> About this task: Repeat precisely the line in which "Open the purple profile avatar menu" occurs and all lines that follow it in the entries below. Pictures must be omitted.

Collected data entries

====

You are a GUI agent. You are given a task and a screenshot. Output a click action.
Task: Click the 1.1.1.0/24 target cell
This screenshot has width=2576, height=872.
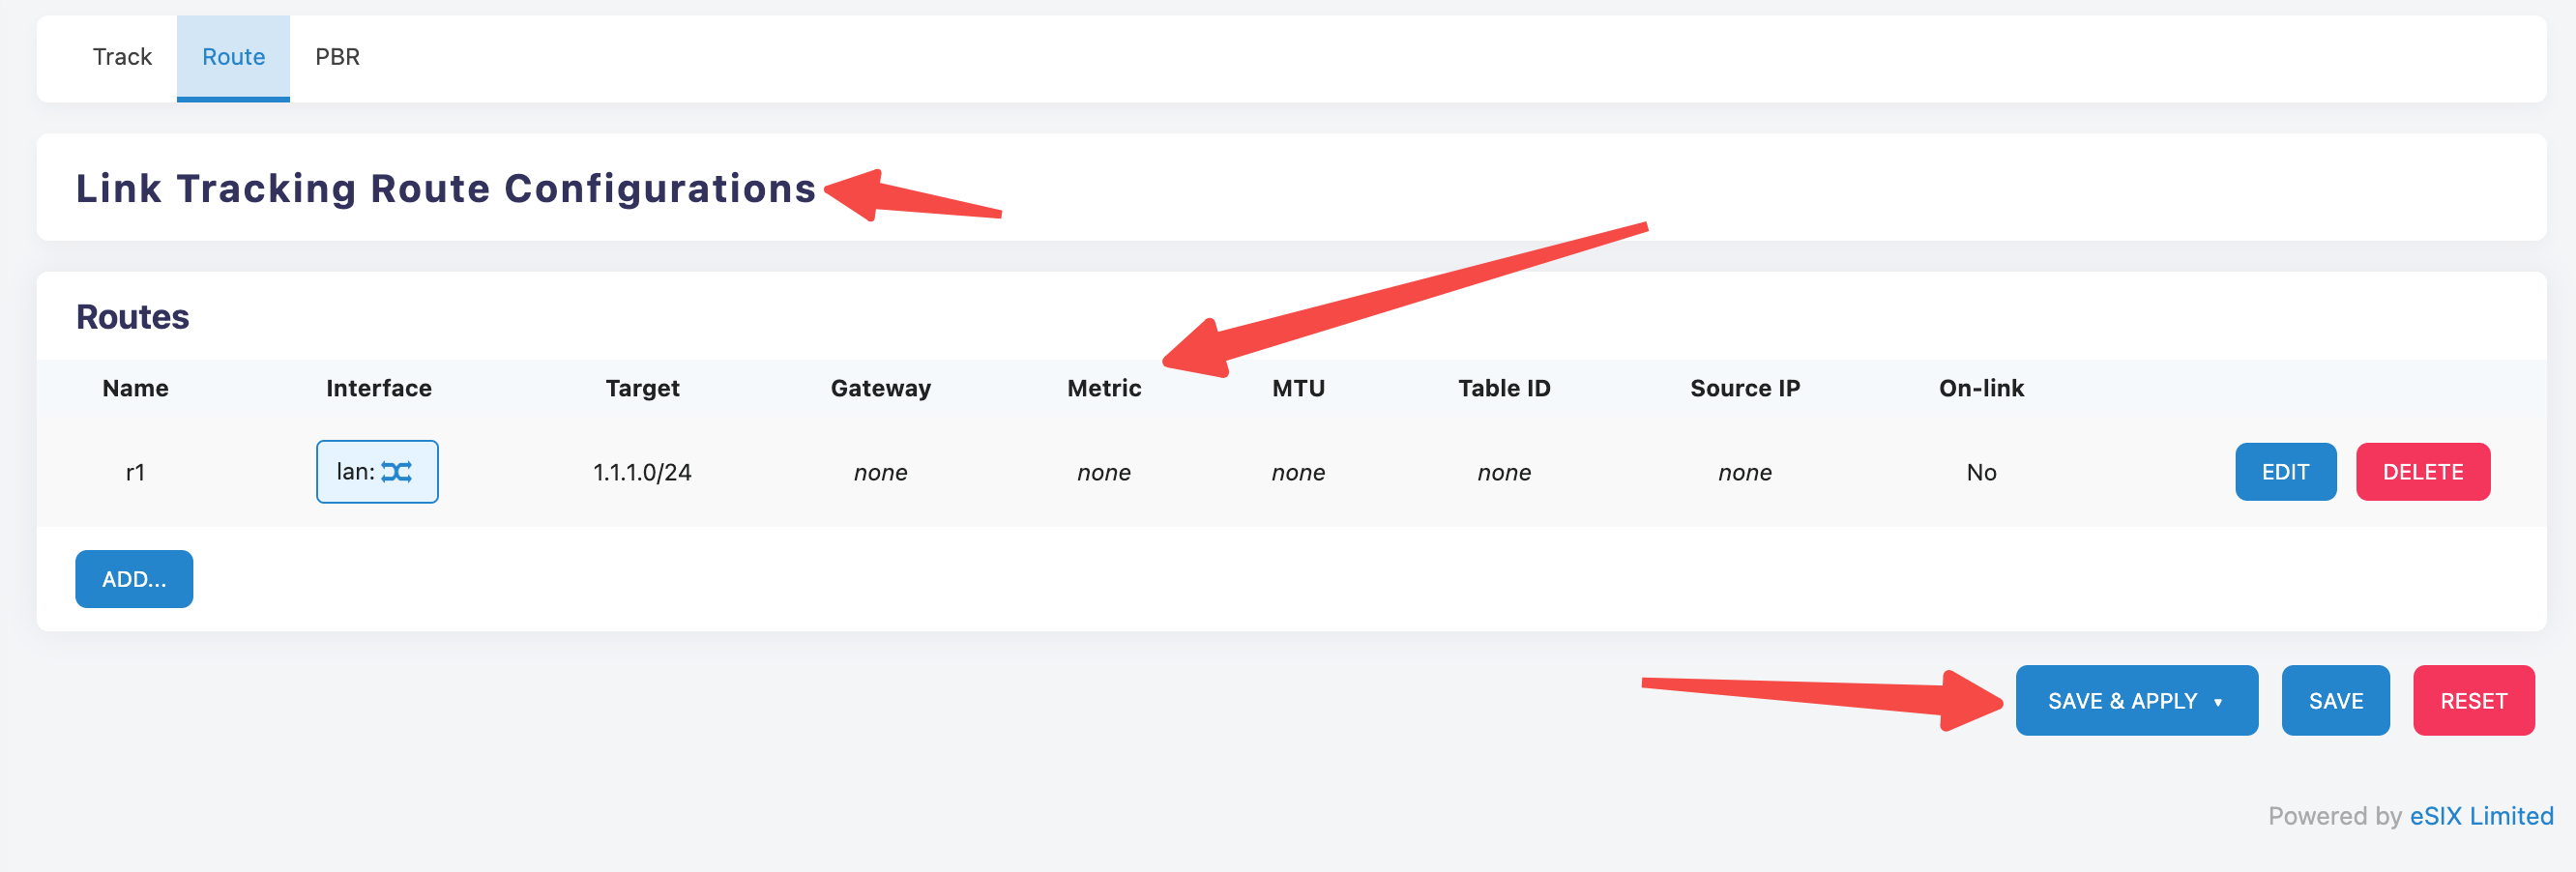[x=642, y=472]
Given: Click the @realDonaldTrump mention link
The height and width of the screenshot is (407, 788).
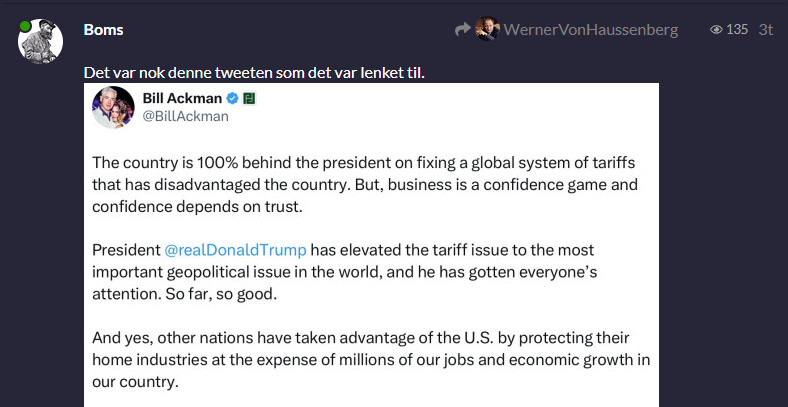Looking at the screenshot, I should click(235, 249).

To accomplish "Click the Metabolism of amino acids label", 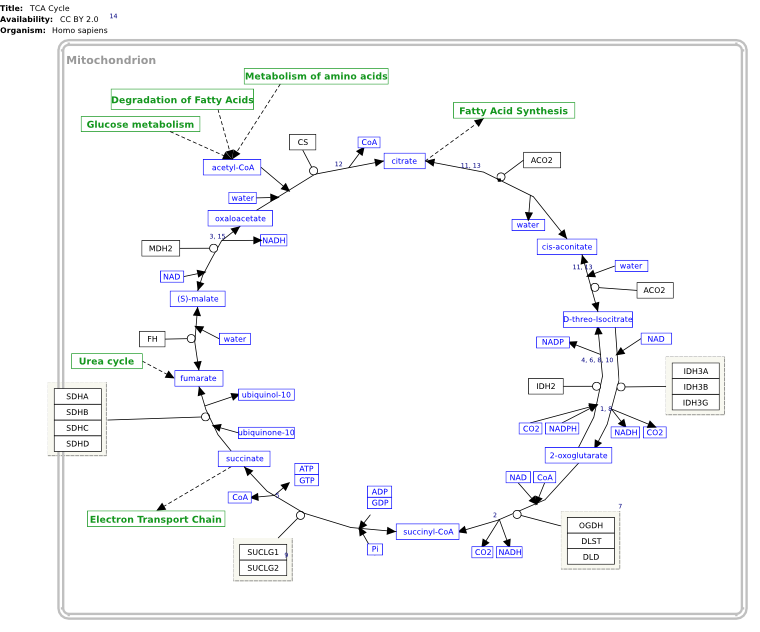I will click(x=316, y=76).

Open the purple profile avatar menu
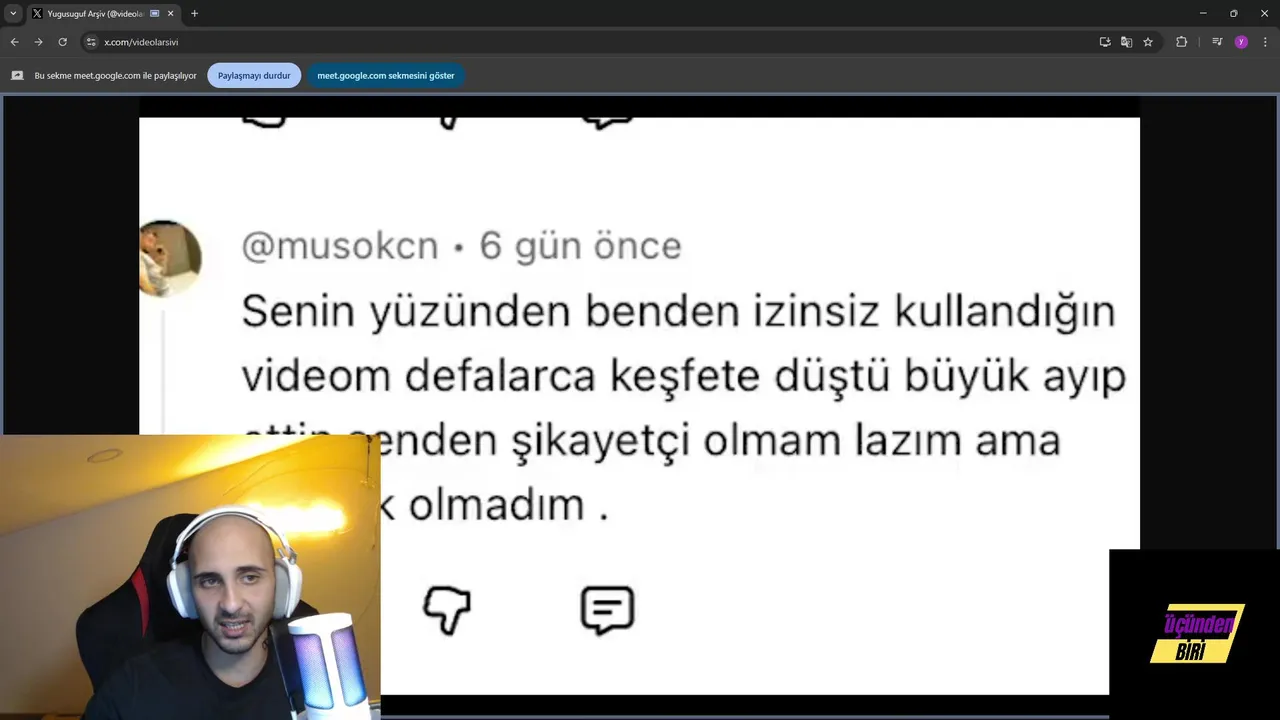tap(1241, 42)
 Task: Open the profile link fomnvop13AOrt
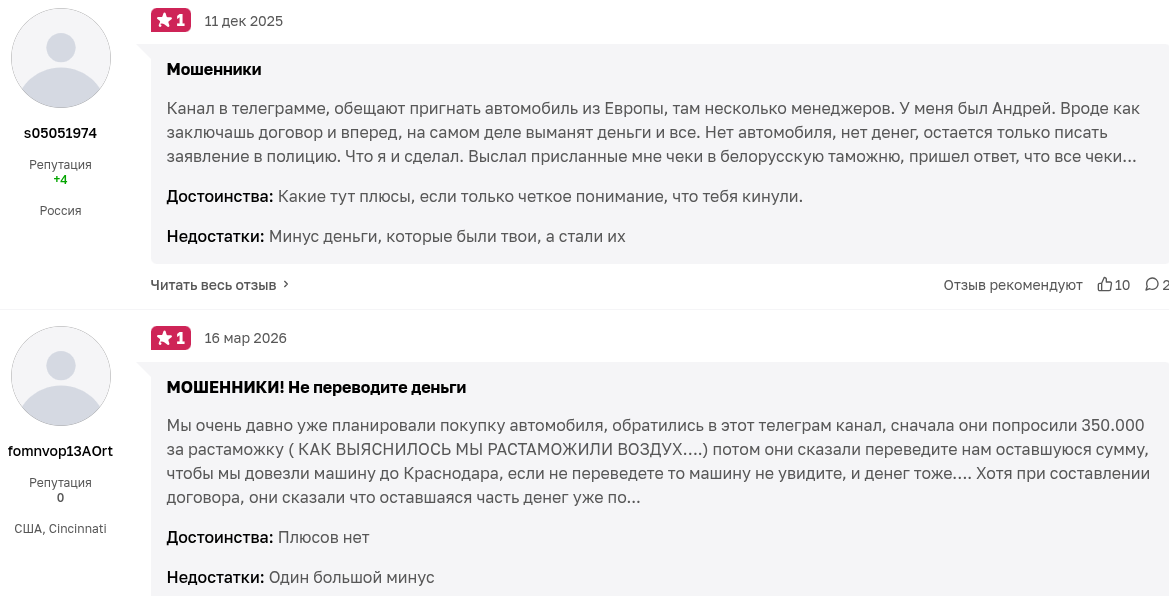pos(61,451)
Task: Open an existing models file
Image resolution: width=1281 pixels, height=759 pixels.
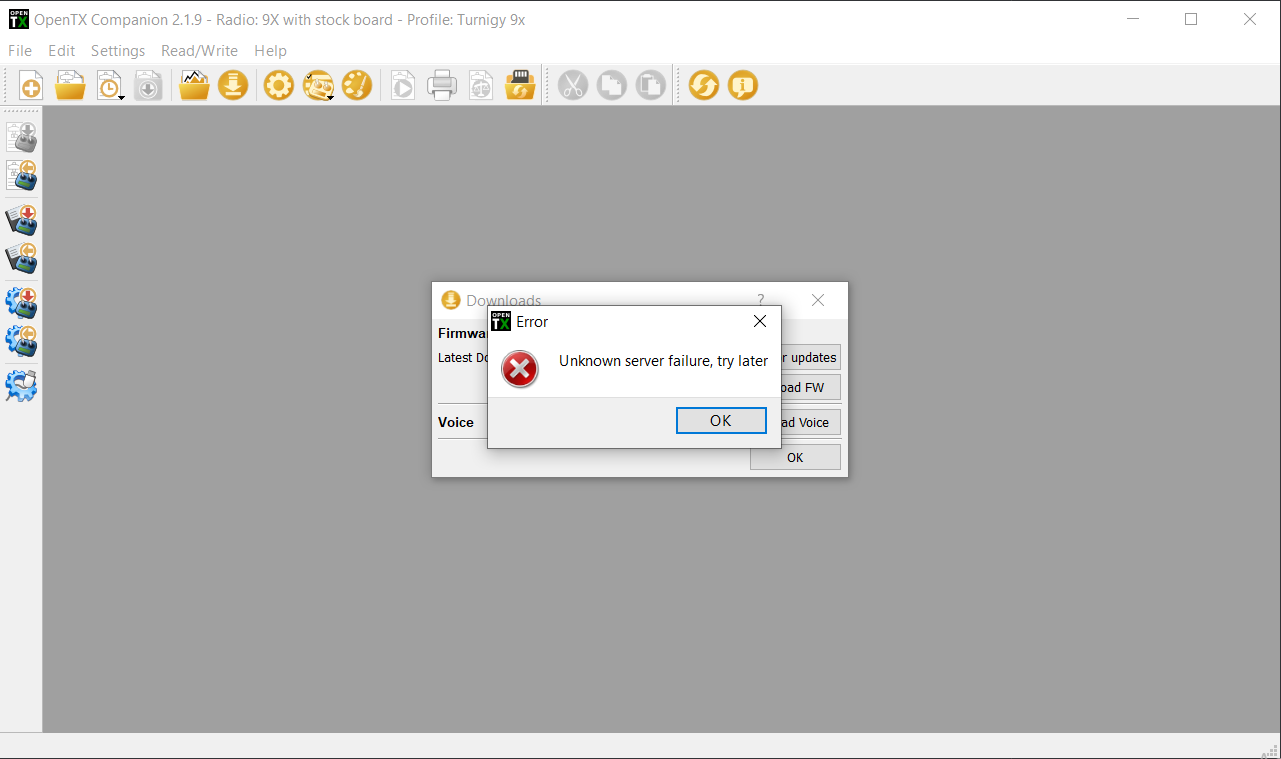Action: point(69,85)
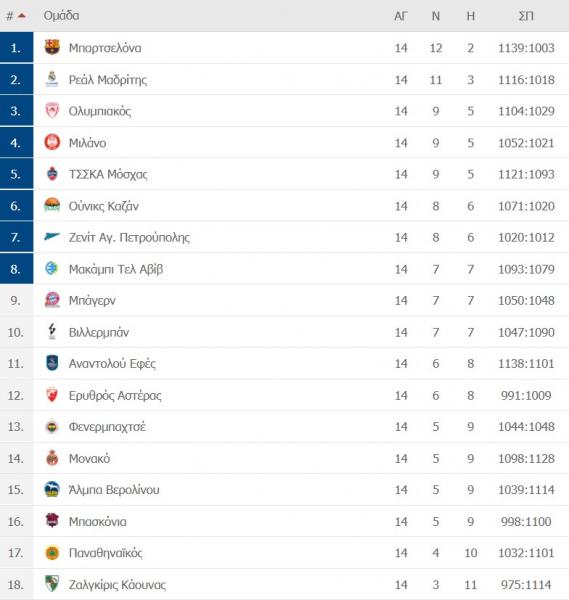The height and width of the screenshot is (600, 569).
Task: Click the Olympiacos team logo
Action: pyautogui.click(x=52, y=111)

====

> Finished exercise:
Open the purple profile avatar menu
tap(1241, 42)
 Task: Open the profile link fomnvop13AOrt
pos(61,451)
Task: Open an existing models file
Image resolution: width=1281 pixels, height=759 pixels.
Action: point(69,85)
The height and width of the screenshot is (600, 569).
Task: Click the Olympiacos team logo
Action: pyautogui.click(x=52, y=111)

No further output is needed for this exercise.